Merhum Yazıcıoğlu’nun da hayalindeki gibi, IMF kapılarında sürünen değil, IMF’ye borcunu ödemiş, IMF’ye borç verecek bir Türkiye’nin resmiydi, 26 Ağustos 2018’de Bitlis Ahlat’taki resim! 

Binlerce şükürler olsun ki, Allah bizlere hayallerimizin gerçekleştiğini gösteriyor! 

Bakınız bundan tam 53 yıl önce ABD’de Martin Luther King 200 bin kişiye hayalini haykırmıştı!  
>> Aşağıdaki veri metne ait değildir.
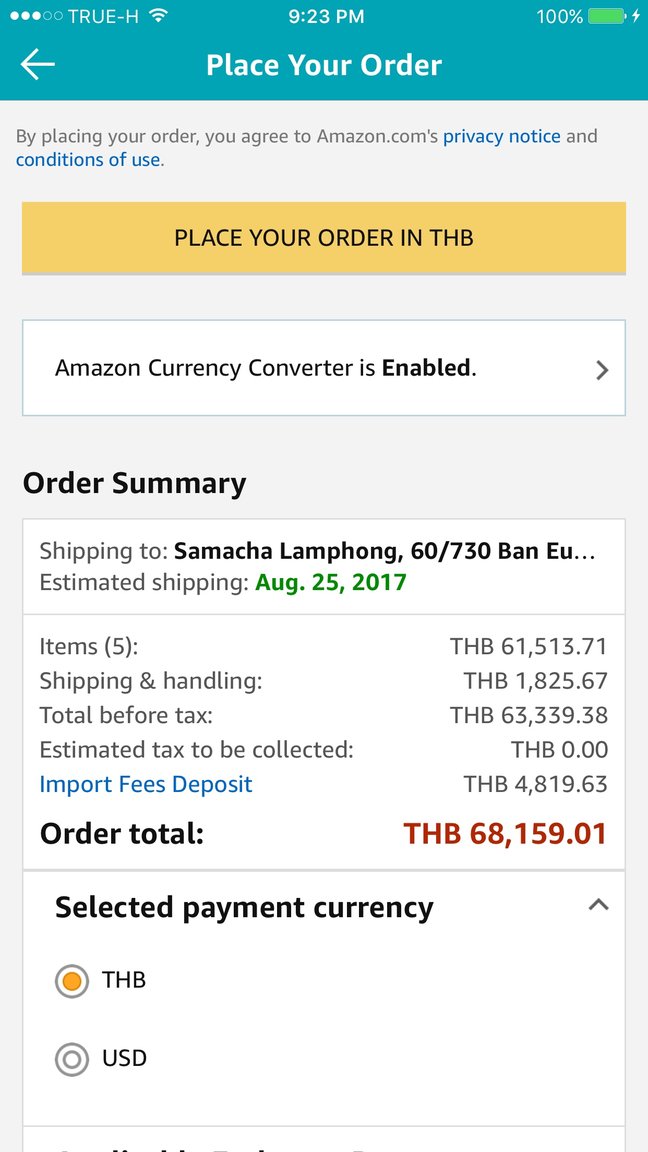This screenshot has height=1152, width=648.
Task: Tap Place Your Order in THB button
Action: pyautogui.click(x=324, y=238)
Bir Amerikan rüyasından bahsediyordu Martin Luther King!’’… Bir rüyam var! Gün gelecek, bu ulus ayağa kalkıp kendi inancını gerçek anlamıyla yaşayacak. Şunu kendinden menkul bir gerçek kabul ederiz ki, ‘Bütün insanlar eşit yaratılmıştır.’ 

Bir rüyam var! Gün gelecek, eski kölelerin evlatlarıyla eski köle sahiplerinin evlatları, Georgia’nın kızıl tepelerinde kardeşlik sofrasında birlikte oturacaklar…’’! 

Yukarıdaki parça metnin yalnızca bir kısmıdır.